Simple usage of Kerberos for SSH authentication on FreeBSD

17 Feb 2020 - tsp
Last update 17 Feb 2020
Reading time 9 mins

This article should provide a short introduction on how to setup Kerberos based authentication inside on owns network. Kerberos is one of the most used single sign on solutions used today (it’s also used behind the surface for Windows Domains) an provides authentication over insecure networks like the Internet - of course that means it’s also suited for authentication inside a corporate or home network. Basically it provides authentication using tickets - users authenticate against the ticket authentication server (using kinit or - most of the time - embedded in one own’s login procedure). This authentication might happen (as in this tutorial) using passwords but it may also happen using certificates or other mechanisms. After the user has authenticated itself against the KDC an ticket granting ticket is issued and stored at the users maching. This can be listed using klist. For every service that a user wants to access the client (transparently) asks the ticket granting service for an ticket to access the given service - using the ticket granting ticket for one owns authentication. The ticket granting service then issues an session ticket which is then used to authenticate against the service itself.

Note that authentication is not done crossing domain (administrative) boundaries. All services that one authenticates have to be situated inside the same domain as the user. Kerberos identifies domains using strings similar to domains known from the DNS system - but keep in mind that they basically live in a different namespace (although they are normally overlapping and some autodiscovery methods to detect the KDC are using that identity).

Kerberos provides single sign on when one has kerberized all key services. Most services used today support this including:

Interactive login to systems (locally as well as via SSH)
Mail services (IMAP, SMTP)
NFSv4
LDAP
…

For web applications there are some different methods to kerberize intranet applications (like SPNEGO). They do work - but there are some formal problems since they violate the strict rules defined by the HTTP specification when it comes to the Authorization header. One should note that one cannot easily mix Kerberos and other authentication mechanisms on a webpage.

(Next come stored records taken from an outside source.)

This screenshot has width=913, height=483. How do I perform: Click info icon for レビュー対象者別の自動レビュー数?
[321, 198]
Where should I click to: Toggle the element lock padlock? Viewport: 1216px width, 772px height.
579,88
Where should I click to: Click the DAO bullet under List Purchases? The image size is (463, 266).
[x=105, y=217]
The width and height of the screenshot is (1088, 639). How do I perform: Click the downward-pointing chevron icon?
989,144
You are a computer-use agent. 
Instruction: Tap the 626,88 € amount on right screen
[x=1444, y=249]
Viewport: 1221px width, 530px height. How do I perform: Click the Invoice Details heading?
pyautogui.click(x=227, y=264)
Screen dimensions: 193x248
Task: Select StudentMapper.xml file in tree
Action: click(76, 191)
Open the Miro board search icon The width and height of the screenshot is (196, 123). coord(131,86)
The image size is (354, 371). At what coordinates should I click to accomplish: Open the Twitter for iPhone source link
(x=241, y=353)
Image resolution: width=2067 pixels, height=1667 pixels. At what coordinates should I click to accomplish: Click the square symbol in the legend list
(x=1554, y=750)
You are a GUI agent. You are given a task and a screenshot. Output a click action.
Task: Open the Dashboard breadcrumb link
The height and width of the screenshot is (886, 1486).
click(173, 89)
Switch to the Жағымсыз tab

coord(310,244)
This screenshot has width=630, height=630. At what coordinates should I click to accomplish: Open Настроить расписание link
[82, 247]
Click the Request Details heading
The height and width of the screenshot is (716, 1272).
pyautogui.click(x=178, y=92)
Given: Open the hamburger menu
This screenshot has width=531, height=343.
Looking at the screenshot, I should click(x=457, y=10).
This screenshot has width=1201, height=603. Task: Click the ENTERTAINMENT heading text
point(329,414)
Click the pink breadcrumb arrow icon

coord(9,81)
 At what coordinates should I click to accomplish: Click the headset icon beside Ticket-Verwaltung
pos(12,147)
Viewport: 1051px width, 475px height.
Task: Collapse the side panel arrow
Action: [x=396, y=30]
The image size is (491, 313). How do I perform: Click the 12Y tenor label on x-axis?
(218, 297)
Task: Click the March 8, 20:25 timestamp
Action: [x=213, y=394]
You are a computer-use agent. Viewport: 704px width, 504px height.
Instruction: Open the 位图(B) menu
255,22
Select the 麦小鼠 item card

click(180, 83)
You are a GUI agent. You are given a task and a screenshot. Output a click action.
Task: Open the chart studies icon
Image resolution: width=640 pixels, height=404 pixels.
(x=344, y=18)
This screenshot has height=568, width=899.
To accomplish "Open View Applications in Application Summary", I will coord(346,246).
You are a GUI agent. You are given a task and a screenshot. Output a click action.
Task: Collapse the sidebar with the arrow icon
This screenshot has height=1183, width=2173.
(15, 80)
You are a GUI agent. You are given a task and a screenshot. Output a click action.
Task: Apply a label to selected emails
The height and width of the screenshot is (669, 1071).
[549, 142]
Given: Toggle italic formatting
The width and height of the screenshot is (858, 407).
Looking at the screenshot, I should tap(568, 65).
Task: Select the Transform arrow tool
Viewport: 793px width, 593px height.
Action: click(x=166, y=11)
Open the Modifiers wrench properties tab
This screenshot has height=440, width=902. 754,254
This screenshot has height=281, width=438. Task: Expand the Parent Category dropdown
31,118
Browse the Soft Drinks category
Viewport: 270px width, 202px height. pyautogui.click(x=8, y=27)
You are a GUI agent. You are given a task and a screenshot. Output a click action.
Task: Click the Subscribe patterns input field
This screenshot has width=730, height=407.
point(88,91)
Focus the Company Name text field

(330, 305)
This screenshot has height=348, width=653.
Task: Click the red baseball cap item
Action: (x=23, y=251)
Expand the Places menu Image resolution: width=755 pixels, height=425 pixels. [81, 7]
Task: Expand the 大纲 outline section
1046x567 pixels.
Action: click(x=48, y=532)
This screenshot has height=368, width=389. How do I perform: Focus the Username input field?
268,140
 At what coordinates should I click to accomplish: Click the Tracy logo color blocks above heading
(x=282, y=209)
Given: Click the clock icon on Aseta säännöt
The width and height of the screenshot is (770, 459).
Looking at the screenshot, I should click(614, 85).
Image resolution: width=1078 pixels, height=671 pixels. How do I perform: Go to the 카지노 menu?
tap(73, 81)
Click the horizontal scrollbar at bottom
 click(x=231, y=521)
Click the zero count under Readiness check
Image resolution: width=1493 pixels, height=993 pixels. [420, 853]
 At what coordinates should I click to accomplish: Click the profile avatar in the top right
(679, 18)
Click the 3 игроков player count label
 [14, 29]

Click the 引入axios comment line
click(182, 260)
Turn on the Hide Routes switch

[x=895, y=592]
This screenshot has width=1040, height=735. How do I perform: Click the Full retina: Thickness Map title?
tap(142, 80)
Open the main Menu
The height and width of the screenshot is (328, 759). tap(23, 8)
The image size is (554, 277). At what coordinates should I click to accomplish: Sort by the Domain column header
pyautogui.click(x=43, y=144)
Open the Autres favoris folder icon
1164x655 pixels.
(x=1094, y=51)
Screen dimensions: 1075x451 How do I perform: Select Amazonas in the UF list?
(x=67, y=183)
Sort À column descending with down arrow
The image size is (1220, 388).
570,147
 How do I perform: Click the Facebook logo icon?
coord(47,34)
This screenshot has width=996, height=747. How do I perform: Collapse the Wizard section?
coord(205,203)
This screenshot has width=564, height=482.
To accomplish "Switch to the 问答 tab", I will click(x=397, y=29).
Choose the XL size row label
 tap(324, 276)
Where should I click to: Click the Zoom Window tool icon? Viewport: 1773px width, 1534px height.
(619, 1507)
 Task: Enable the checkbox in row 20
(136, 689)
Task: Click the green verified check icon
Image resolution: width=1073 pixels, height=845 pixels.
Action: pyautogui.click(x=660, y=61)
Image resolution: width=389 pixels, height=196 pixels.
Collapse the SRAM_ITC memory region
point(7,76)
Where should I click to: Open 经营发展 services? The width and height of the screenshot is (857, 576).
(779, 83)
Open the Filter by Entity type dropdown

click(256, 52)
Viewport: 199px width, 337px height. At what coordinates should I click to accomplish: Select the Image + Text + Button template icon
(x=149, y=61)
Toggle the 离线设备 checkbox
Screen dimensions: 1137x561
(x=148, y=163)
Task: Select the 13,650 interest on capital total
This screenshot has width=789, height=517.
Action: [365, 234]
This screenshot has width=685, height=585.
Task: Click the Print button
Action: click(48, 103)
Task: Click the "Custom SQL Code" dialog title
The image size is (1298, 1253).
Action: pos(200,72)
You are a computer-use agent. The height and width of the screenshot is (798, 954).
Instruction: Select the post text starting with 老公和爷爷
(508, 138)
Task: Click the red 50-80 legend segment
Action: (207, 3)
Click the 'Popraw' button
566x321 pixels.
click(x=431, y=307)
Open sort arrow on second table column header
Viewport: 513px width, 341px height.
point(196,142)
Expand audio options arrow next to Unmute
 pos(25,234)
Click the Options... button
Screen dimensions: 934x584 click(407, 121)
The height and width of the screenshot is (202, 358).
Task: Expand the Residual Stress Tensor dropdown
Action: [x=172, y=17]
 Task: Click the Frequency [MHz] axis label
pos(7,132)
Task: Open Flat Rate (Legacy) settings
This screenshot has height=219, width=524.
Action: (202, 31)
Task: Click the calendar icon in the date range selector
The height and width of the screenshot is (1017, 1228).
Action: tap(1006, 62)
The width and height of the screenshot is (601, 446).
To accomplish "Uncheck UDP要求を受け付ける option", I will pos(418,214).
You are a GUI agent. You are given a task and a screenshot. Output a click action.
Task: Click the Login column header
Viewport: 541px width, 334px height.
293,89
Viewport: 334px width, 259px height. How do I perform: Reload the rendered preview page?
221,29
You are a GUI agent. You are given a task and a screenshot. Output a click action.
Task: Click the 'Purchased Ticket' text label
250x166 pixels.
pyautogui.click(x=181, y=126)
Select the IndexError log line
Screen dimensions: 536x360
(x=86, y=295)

Single sign on in this context means that the user is only required to authenticate one, the Kerberos service is then providing authentication information to the services in a transparent way.

Most of the time Kerberos authentication is accompanied by an metadata distribution system like LDAP to provide properties to name services like providing Unix user IDs, group memberships, mailadresses, home directories, locations of mail directories, properties for XACML policy information points, etc. This will not be handeled in this blog post.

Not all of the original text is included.